§ **Objectives**:
1. What are the fundamental questions that the anthropology of art passage says the dilemmas of art and anthropology revolve around?
2. Rewrite the part of the anthropology of art passage starting with "The anthropology of" and going on through "and empirical depth.", with "research area" swapped for "field of study".
3. Do these statements agree with the anthropology of art passage? Answer yes or no for each, quoting the deciding words.
(a) Cultural studies is one of the areas whose convergence gave rise to the field.
(b) The dilemmas of art and anthropology were settled during the 20th century.
(c) On the global art scene, the boundaries between art, artifact, and commodity remain firmly in place.

§ **Page text**:
=====
The anthropology of art and performance is an interdisciplinary research area that emerged from the convergence of social and visual anthropology, sociology of art and performance, visual and museum studies, and cultural studies. Despite its fragmented nature, anthropology of art as a field is marked by theoretical productivity, inherent interdisciplinarity, and empirical depth.
Throughout the 20th century, anthropologists have invested significant theoretical effort in grappling with what can be termed the inherent dilemmas of art and anthropology. These dilemmas, stemming from the ambiguous nature of art as an object of inquiry, persistently resist resolution and remain subjects of debate. Essentially, they revolve around three fundamental questions: Is art a universal category? Should anthropology study what art means, or what it does? Can artists be anthropologists, and can anthropologists be artists?
While trying to tackle these questions, ethnographers, interested in the materiality of objects defined as “art,” have extensively analyzed their trajectories, moving from the peripheries of the art world(s) toward its center(s) while producing all-encompassing systems of categorization of symbolically and aesthetically meaningful objects. At the same time, criticism of the universal validity of the category of art has been decentered by the ascendance of the global art market and the proliferation of its centers in post-colonial contexts, attracting artists and curators, including those of indigenous origin—adhering to its values. On the global art scene, the categorical boundaries between art, artifact, and commodity have been essentially dissolved, pushing anthropologists and artists to explore each other. These collaborative methodological discussions encompass the limits of multimodal and collaborative ethnographies, as well as curatorial experiments engaging anthropologists, artists, and curators in transversal conversations, moving beyond purely textual representations of anthropological debates.
=====
§ **Raw data**:
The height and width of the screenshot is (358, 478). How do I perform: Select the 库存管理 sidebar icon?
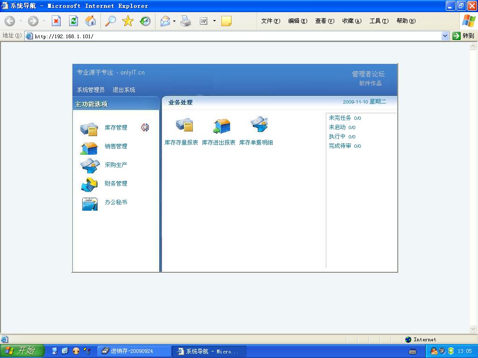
=====
§ **Set of answers**:
1.
- Is art a universal category?
- Should anthropology study what art means, or what it does?
- Can artists be anthropologists, and can anthropologists be artists?

2.
The anthropology of art and performance is an interdisciplinary field of study that emerged from the convergence of social and visual anthropology, sociology of art and performance, visual and museum studies, and cultural studies. Despite its fragmented nature, anthropology of art as a field is marked by theoretical productivity, inherent interdisciplinarity, and empirical depth.

3.
(a) Yes: "visual and museum studies, and cultural studies"
(b) No: "persistently resist resolution and remain subjects of debate"
(c) No: "the categorical boundaries between art, artifact, and commodity have been essentially dissolved"